Oh boy. Really? So no rival can swoop in? The more Twitter develops its features, the easier it is for a rival to swoop in. Just copy them. It really isn't that hard. Facebook could copy them. Google could copy them. Lots of people think Wave is a more advanced twitter already.
And then he says this: MySpace focused too much on selling advertisements
Isn't that exactly how he said Facebook could be making billions? So really what he is saying is, "If facebook sold more ads, they'd make more money, but then they'd lose their users, so they wouldn't make money, so really, facebook can't make much more money."
Read between the lines and you'll see that the whole scheme is faulty.
This. Anyone who is predicting specifics about the internet 5 years from now is selling something. This guys predictions are hedged-bet sensationalist double-speak. Boo.
I have a lot of respect for Andreesen as well, which is exactly why I find it hard to assume that he's making these statements simply because he's bored and had a journalist around to talk to.
I agree with pj - especially given how many times Andreesen and Horowitz are named in the article, this mainly reads like a PR piece for their new VC fund. (pg had a great essay about PR pieces, I can't find it right now).
Well, I'll bet Marc Andreesen $100 that facebook will not make multiple billions of dollars in 5 years.
2008: $210 million, 2009: $230 million. Extrapolating wildly maybe 600 million, but they'd have to double their revenue increase for that to work (10% / annum to 20% per annum). I fail to see what magic they're going to pull in order to make that happen.
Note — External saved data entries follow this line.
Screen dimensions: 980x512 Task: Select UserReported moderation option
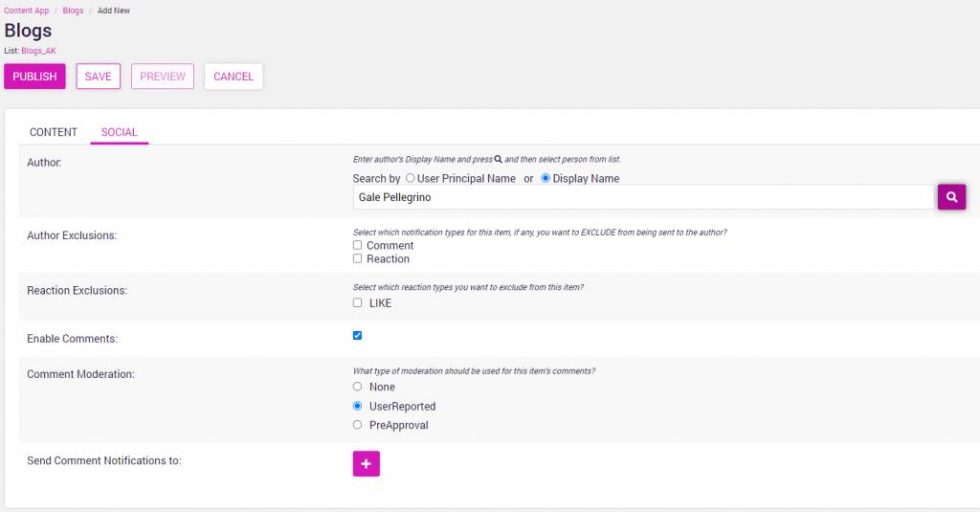[357, 406]
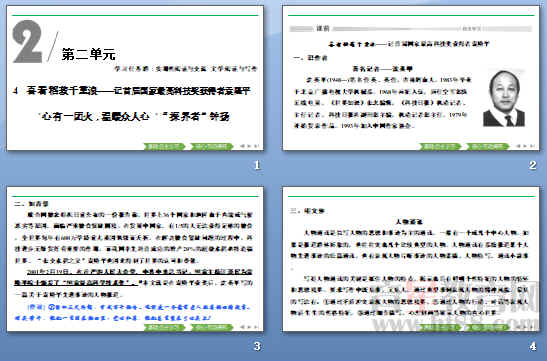
Task: Click the first green button on slide 1
Action: (x=165, y=146)
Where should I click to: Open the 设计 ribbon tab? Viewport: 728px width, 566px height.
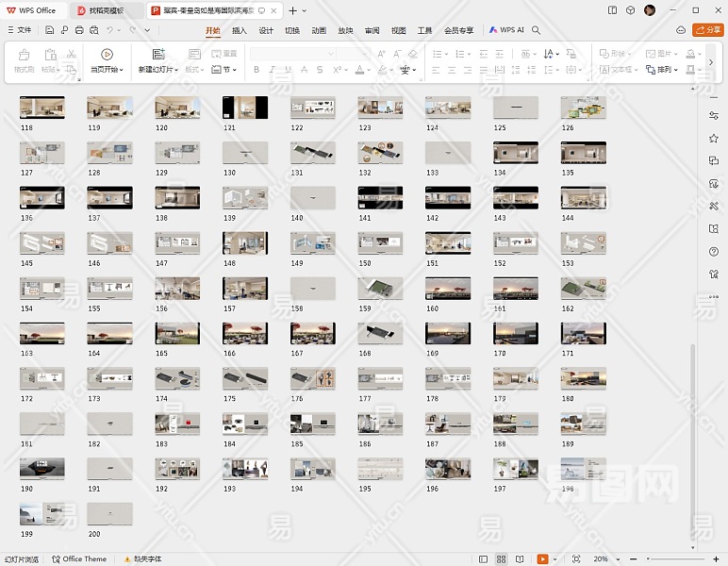[266, 30]
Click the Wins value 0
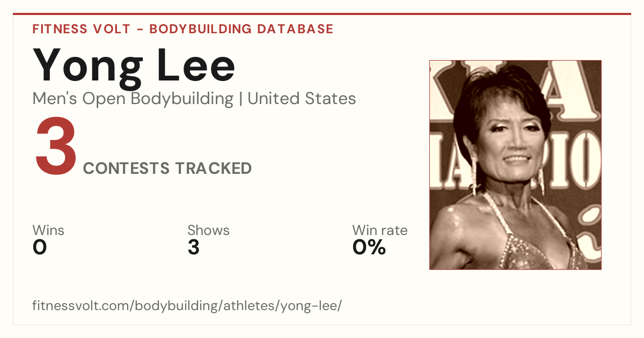The image size is (644, 338). point(40,248)
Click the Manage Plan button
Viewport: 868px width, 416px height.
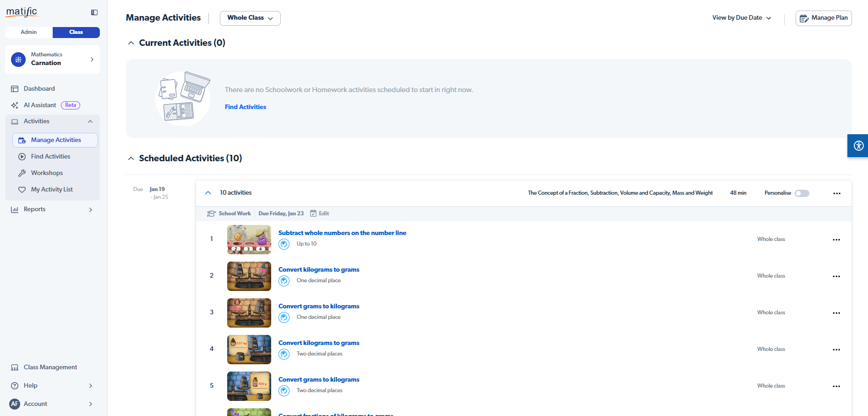coord(823,18)
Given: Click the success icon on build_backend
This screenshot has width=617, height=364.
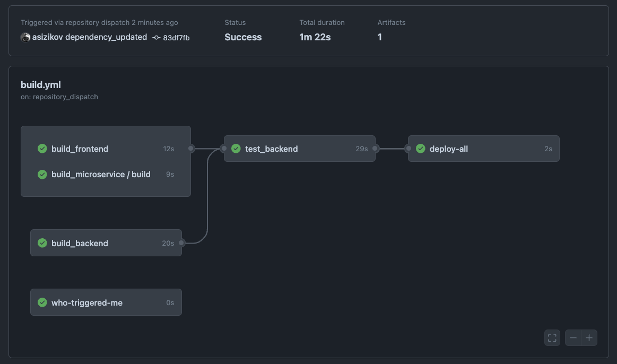Looking at the screenshot, I should pyautogui.click(x=42, y=243).
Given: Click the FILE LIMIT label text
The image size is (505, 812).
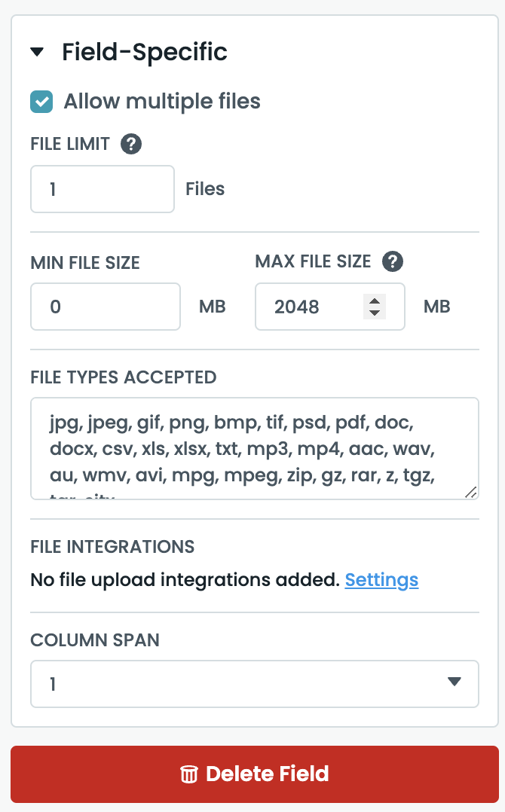Looking at the screenshot, I should (70, 144).
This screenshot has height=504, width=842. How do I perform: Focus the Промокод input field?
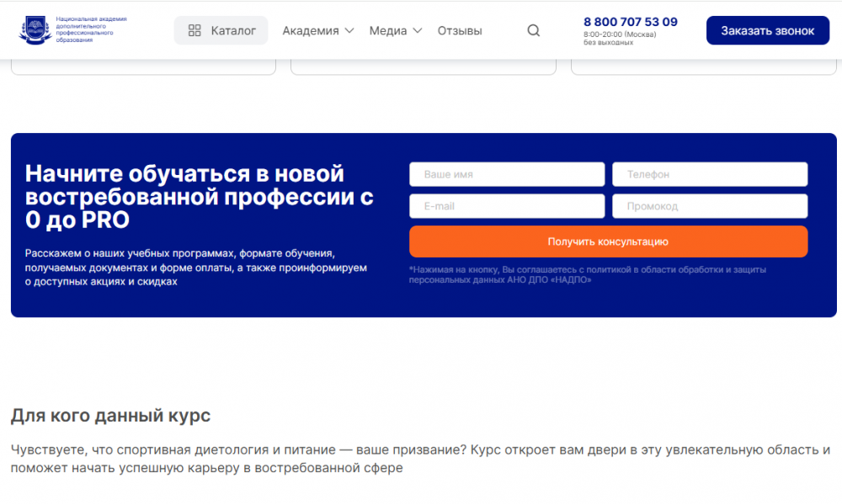click(710, 206)
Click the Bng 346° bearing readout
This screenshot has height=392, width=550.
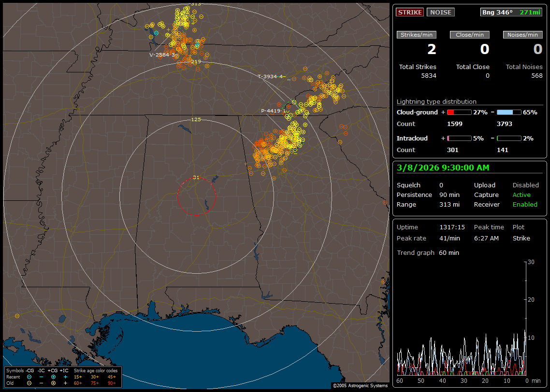(497, 12)
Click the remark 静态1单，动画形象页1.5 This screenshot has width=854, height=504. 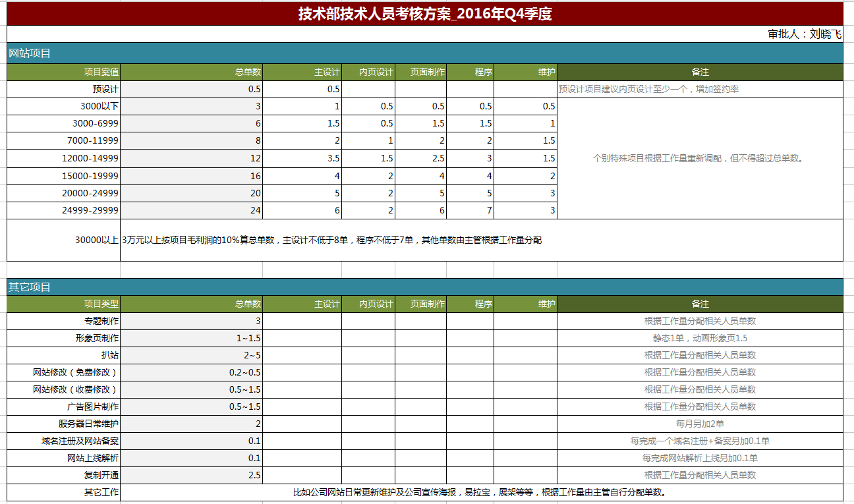tap(700, 339)
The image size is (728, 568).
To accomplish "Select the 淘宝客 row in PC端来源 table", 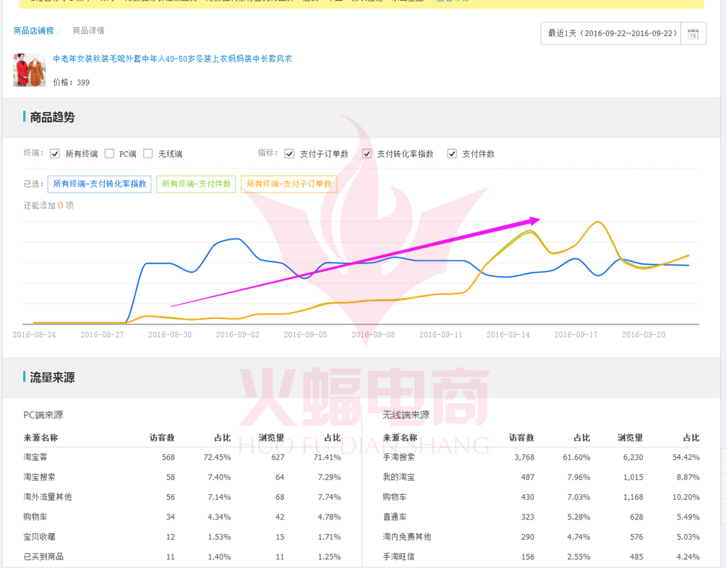I will click(x=36, y=457).
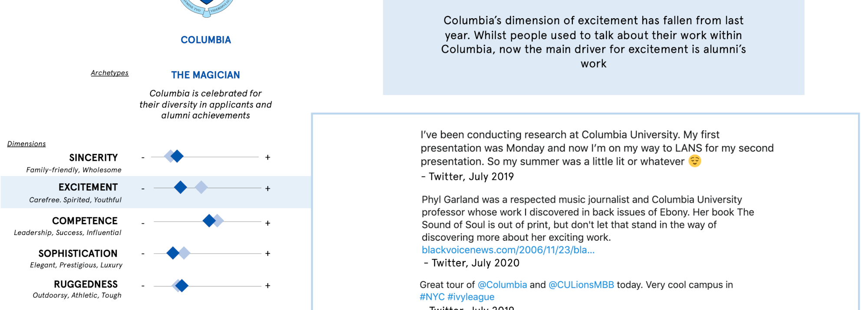Click the dark blue diamond on the Ruggedness scale

click(x=182, y=285)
Also, revenue definitely isn't profit, look at youtube.
haven't you seen their stats? They are "growing by over 700,000 users a day". That's 21 million new users per month, 252 million a year. At this rate, it won't be long before they have 7 billion users, at which point all they'd need to do is make a dollar on every user and they'll be rich...rich I tells ya!
This doesn't seem like an outlandish bet to me. It seems to me that Facebook has, up to this point, spent much more time and energy on their core product rather than improving advertisements. Six months ago the ads were totally worthless, now I notice they are beginning to tailor their ads to my interests and my group of friends. If they continue optimizing the ads those revenues should increase.
There is also a virtually untapped market on Facebook for virtual objects. The gift system does exist, but I feel needs improvement. Social networking sites in Asia make the bulk of their money off of this feature, not ads. If FB beefs up this aspect of their business I think 2 billion by 2014 is a reasonable goal.
All that being said, the sentiment that "he is selling something" seems reasonable. They could be ramping up for an IPO or, more likely, going for another round of private investments to fuel growth.
So, at a daily reach of 2/3rd of googles they have managed to score about 10% of googles income.
I don't see facebook getting several times the size of google and I don't see how they could possibly get close to the clickrates / cpms that google is getting for their traffic.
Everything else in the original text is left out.